Research aims to understand how dopamine (DA) neurons die in Parkinson’s disease (PD) and why substantia nigra compacta DA neurons are specifically susceptible in the hope of developing new therapeutic targets for the future. We are using a combination of cutting-edge optical, electrochemical, electrophysiological, and genetic approaches to address these questions.
- Synaptic Dysfunction and Energy Failure in Parkinson’s Disease (PD)
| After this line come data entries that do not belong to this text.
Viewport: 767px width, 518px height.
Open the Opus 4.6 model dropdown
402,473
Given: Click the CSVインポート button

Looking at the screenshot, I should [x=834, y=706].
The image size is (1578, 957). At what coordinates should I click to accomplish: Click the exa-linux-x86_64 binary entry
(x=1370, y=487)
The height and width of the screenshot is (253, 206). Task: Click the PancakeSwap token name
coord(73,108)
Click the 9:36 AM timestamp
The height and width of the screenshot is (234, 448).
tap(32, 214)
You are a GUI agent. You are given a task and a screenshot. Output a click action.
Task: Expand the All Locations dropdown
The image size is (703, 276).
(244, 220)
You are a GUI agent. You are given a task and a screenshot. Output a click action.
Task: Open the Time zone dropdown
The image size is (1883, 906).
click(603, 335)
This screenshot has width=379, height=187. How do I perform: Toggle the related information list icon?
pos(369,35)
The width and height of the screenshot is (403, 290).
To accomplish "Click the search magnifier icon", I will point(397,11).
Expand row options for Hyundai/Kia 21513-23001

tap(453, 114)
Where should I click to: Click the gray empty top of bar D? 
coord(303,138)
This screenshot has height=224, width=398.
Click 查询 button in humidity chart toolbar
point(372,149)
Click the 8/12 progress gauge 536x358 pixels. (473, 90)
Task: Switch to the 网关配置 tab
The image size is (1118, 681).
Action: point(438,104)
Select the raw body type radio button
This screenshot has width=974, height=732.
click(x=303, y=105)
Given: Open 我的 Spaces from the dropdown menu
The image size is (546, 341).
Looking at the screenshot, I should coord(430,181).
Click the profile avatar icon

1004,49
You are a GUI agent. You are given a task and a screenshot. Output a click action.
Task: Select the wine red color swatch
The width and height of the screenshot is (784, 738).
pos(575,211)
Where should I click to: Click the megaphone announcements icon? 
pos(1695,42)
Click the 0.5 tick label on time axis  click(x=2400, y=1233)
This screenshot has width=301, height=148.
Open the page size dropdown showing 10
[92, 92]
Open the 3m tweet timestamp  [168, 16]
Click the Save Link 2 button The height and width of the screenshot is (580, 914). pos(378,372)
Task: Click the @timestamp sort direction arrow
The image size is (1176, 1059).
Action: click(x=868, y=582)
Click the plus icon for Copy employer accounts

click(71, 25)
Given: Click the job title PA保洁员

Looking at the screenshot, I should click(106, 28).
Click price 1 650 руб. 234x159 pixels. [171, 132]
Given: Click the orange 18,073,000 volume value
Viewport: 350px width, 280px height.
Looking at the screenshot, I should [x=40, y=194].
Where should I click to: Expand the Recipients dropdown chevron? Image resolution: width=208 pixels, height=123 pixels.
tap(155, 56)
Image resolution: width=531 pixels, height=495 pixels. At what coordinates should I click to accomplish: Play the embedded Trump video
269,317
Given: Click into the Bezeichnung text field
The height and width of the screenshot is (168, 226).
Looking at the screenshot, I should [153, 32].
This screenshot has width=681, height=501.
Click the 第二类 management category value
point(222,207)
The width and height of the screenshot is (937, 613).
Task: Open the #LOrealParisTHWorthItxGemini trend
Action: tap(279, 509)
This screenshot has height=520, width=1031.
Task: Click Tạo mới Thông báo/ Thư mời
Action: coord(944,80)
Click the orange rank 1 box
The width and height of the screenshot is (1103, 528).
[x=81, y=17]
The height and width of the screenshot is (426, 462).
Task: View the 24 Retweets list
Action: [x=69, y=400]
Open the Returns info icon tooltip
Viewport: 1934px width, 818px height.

- Neuro-Immune Interactions
An emerging concept in the PD field is that the immune system plays a role in the progressive death of DA neurons, and several recent studies highlight LRRK2 in driving the connection between immune function and PD susceptibility. Microglia, the resident brain macrophages not only play critical roles in responding to infection and injury in the brain but can also shape neuronal synaptic connectivity and synaptic function. However, due to technical limitations, much of the research on microglia has been done using cultured or isolated cells, which may not accurately reflect their natural behaviors. To truly understand the role of LRRK2 in microglia and its impact on neuroinflammation, it is essential to study these cells in their natural environment within the brain, over time, and examine the functionality of the surrounding neurons. This project aims to pioneer the use of two-photon imaging to observe microglial functions and dynamics in vivo. By utilizing LRRK2-transgenic and knockout mice, we will delve deeper into the role of LRRK2 in microglia, enhancing our understanding of its contribution to PD and potentially opening new avenues for therapeutic strategies.